Reputation: 31
I have created a neural network with 2 inputs nodes, 4 hidden nodes and 3 output nodes. The initial weights are random between -1 to 1. I used backpropagation method to update the network with TD error. However, the performance is not good.
I want to know, where the problem might be?
1. Is a bias node necessary?
2. Are eligibility traces necessary?
If anyone can provide me any sample code, I'm very grateful.
Upvotes: 2
Views: 958
Reputation: 1347
Yes, you should include the bias nodes, and yes you should use eligibility traces. The bias nodes just give one additional tunable parameter. Think of the neural network as a "function approximator" as described in Sutton and Barto's book (free online). If the neural network has parameters theta (a vector containing all of the weights in the network), then the Sarsa update is just (using LaTeX notation):
\delta_t = r_t + \gamma*Q(s_{t+1},a_{t+1},\theta_t) - Q(s_t,a_t, \theta_t)
\theta_{t+1} = \theta_t + \alpha*\delta_t*\frac{\partial Q(s,a,\theta)}{\partial \theta}
This is for any function approximator Q(s,a,\theta), which estimates Q(s,a) by tuning its parameters, \theta.

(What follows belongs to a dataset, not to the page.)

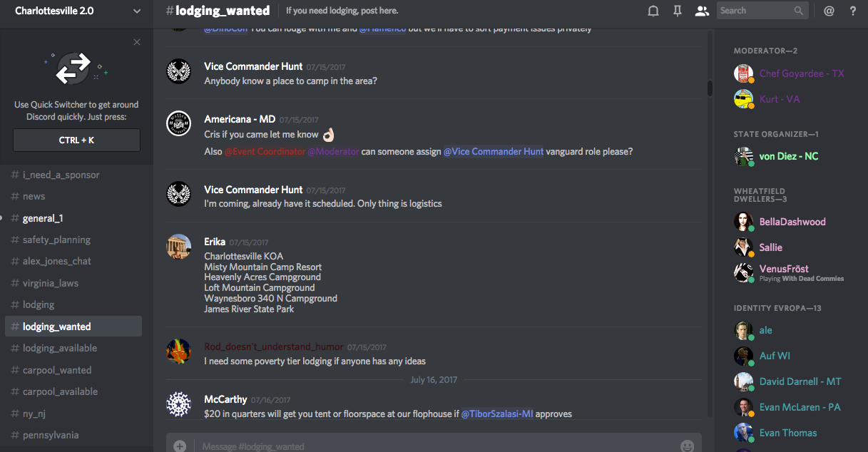Viewport: 868px width, 452px height.
Task: Toggle the member list panel
Action: [702, 11]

However, I must ask why you're doing this. If you're just trying to get Q learning working really well, then you should use the Fourier Basis instead of a neural network:
http://all.cs.umass.edu/pubs/2011/konidaris_o_t_11.pdf
If you really want to use a neural network for RL, then you should use a natural actor-critic (NAC). NACs follow something called the "natural gradient," which was developed by Amari specifically to speed up learning using neural networks, and it makes a huge difference.
Upvotes: 2
Reputation: 365
We need more information. What is the problem domain. What are the inputs? What are the outputs?
RL can take a very long time to train and, depending on how you're training, can go from good to great to good to not-so-good during training. Therefore, you should plot the performance of your agent during learning, not just the end result.
You always should use bias nodes. Eligibility traces? Probably not.
Upvotes: 0